OpenCV Mat to alglib real 2d Array conversion


How to convert Opencv Mat to Alglib real 2D array?

Here is an example where I am stucked

Mat Col(28539,97,CV_32F);

I want to convert this Mat to alglib real_2d_array for training a classifier.


Solution

  • Mat Col(28539, 97, CV_32F);
    

    is a OpenCV bi-dimensional (28539 rows, 97 columns) dense floating-point (CV_32F = float) array.

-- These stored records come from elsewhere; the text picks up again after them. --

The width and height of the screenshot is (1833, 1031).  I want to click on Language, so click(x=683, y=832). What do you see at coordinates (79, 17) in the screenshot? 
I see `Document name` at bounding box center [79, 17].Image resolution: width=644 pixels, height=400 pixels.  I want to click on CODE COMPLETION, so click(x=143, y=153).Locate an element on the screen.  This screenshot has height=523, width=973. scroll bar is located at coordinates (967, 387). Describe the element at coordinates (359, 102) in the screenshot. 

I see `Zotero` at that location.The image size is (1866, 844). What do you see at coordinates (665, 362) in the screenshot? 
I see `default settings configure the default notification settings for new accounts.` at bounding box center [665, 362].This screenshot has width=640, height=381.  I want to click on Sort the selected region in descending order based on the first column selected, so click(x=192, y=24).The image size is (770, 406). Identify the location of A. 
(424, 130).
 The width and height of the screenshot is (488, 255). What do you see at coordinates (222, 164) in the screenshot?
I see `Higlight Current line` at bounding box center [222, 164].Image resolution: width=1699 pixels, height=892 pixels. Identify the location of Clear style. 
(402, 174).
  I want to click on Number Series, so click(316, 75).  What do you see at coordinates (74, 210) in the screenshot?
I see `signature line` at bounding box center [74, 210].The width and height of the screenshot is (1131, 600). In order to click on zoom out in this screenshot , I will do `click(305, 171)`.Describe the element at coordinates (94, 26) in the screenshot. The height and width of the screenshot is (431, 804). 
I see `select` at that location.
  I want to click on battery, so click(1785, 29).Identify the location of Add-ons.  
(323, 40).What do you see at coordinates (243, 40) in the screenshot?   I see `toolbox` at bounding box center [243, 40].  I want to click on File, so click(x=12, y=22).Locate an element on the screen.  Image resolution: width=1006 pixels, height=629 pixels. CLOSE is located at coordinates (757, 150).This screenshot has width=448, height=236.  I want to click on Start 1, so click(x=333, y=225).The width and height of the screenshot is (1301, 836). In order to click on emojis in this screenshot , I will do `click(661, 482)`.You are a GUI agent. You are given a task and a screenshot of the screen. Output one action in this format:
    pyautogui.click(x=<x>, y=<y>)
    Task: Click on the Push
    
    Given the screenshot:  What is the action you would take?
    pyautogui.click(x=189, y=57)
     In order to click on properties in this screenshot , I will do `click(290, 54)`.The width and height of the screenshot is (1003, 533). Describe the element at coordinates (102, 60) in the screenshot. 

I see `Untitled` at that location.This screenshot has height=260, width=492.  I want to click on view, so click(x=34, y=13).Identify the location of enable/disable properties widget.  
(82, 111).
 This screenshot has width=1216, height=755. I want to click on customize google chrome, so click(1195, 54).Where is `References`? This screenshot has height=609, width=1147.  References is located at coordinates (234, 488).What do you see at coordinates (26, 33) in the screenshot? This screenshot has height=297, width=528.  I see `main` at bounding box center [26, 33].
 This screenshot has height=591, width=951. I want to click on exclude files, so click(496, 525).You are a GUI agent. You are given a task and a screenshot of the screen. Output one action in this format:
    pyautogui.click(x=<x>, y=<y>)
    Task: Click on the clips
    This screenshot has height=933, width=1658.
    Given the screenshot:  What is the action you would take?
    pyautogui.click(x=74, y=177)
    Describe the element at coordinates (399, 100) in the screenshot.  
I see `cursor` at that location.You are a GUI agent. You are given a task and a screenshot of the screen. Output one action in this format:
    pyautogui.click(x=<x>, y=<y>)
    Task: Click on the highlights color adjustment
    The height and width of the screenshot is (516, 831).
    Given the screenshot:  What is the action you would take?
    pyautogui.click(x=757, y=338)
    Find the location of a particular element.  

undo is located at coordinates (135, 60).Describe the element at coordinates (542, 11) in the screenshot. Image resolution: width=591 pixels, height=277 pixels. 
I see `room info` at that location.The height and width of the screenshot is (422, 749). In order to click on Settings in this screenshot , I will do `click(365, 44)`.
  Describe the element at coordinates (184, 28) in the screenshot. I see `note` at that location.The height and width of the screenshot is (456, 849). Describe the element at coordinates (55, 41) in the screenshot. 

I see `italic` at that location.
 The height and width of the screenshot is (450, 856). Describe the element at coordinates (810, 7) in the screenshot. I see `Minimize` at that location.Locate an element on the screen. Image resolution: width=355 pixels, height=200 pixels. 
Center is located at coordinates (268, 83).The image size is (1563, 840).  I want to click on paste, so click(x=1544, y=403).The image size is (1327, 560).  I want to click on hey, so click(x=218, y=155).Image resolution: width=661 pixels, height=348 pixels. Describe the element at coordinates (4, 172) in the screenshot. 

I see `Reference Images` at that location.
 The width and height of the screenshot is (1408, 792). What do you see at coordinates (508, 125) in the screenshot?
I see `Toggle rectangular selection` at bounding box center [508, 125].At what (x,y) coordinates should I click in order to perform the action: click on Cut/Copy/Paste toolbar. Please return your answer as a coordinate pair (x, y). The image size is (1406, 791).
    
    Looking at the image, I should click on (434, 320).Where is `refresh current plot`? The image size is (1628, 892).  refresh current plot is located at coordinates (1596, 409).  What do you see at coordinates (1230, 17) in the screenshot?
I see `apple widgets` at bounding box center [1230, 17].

    The alglib almost-equivalent datatype is

    // bi-dimensional real (double precision) array
    real_2d_array matrix;
    

    The data layout in Mat is compatible with real_2d_array (and the majority of dense array types from other toolkits and SDKs).

    A simple way to convert is:

    const int rows(28539);
    const int columns(97);
    
    matrix.setlength(rows, columns);
    
    for (int i(0); i < rows; ++i)
      for (int j(0); j < columns; ++j)
        matrix(i, j) = Col.at<float>(i, j);
    

    Mat::at returns a reference to the specified array element.

    EDIT

    From the reference manual:

    void alglib::dfbuildrandomdecisionforest(
        real_2d_array xy,
        ae_int_t npoints,
        ae_int_t nvars,
        ae_int_t nclasses,
        ae_int_t ntrees,
        double r,
        ae_int_t& info,
        decisionforest& df,
        dfreport& rep);
    
    • xy is the training set (lines corresponding to sample components and columns corresponding to variables).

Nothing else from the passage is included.